Assignment:
Continue the article about over-improving a Silicon Valley home before selling it, starting after its last sentence.

Source document:

About a year and a half ago, I wrote an article for Silicon Valley home sellers about preparing the house or condo for sale: Preparing Your Silicon Valley Home to Sell and Return on Investment. In that piece, my hope was to convey to sellers that strategic improvements to their real estate prior to sale will result in a good return on investment. Too often, sellers don’t want to do enough prep work so that they can maximize their sale price.
Sometimes, though, I meet property owners with a bent toward the other extreme. They decide to do a whole ton of renovating (almost as if it were a house which they are flipping or one they want to be like brand new) in order to get more money from the sale of the house. What they plan to do may be overspending or over improving. It may be going too far such that the return on investment is actually lessened rather than improved.

Available data:
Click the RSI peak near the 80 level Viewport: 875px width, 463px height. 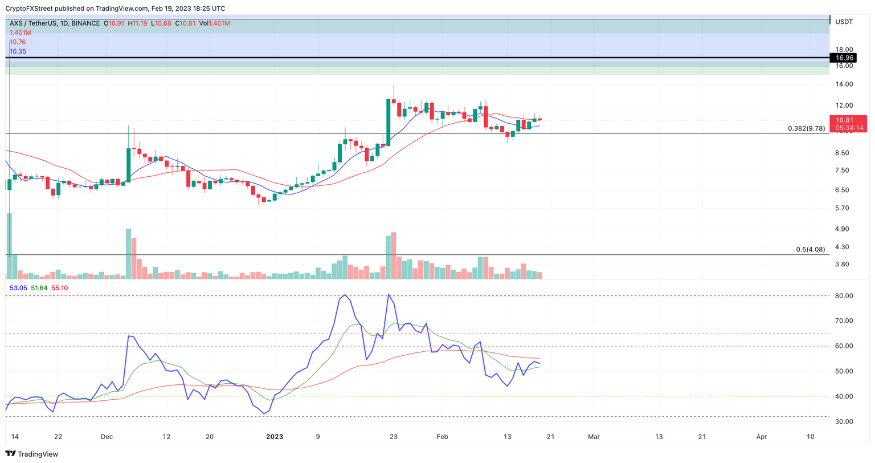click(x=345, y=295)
* * *
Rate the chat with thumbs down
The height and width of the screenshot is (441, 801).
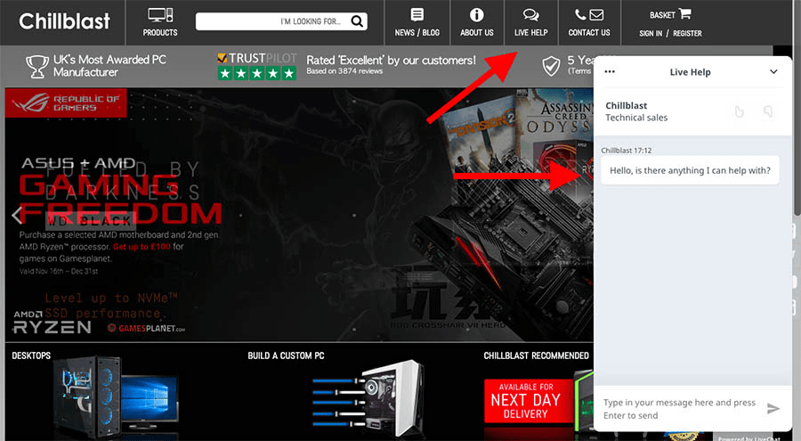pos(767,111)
* * *
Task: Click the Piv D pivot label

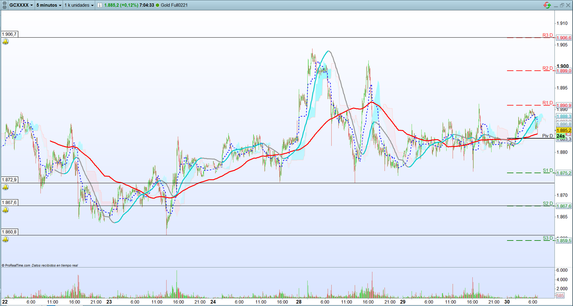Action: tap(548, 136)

Result of this exercise:
Most of the time, your best investment will be in doing small, strategic repairs, renovating or improving. You get a good return – even great – on things like paint, floor coverings and touching up the front landscaping. Often even fresh sod can bring a good return because an attractive front yard will get home buyers to look inside, whereas really poor curb appeal may cause them to turn away. Counter tops, light fixtures, and maybe new interior doors can wow a buyer and give you a good bang for your buck. Totally remodeling a kitchen (with new cabinets) or bathrooms may recoup you less than what you’re putting into it. Hire a great Realtor and then work with her or him to determine which improvements will net you the most.
Think of the pre sale home improvement like this: it’s lipstick and rouge, not cosmetic surgery. Go too far and you not only won’t net the most from the sale, but you could actually lose money too. “Balance in all things” applies to preparing your home to sell too. Not too little, not too much.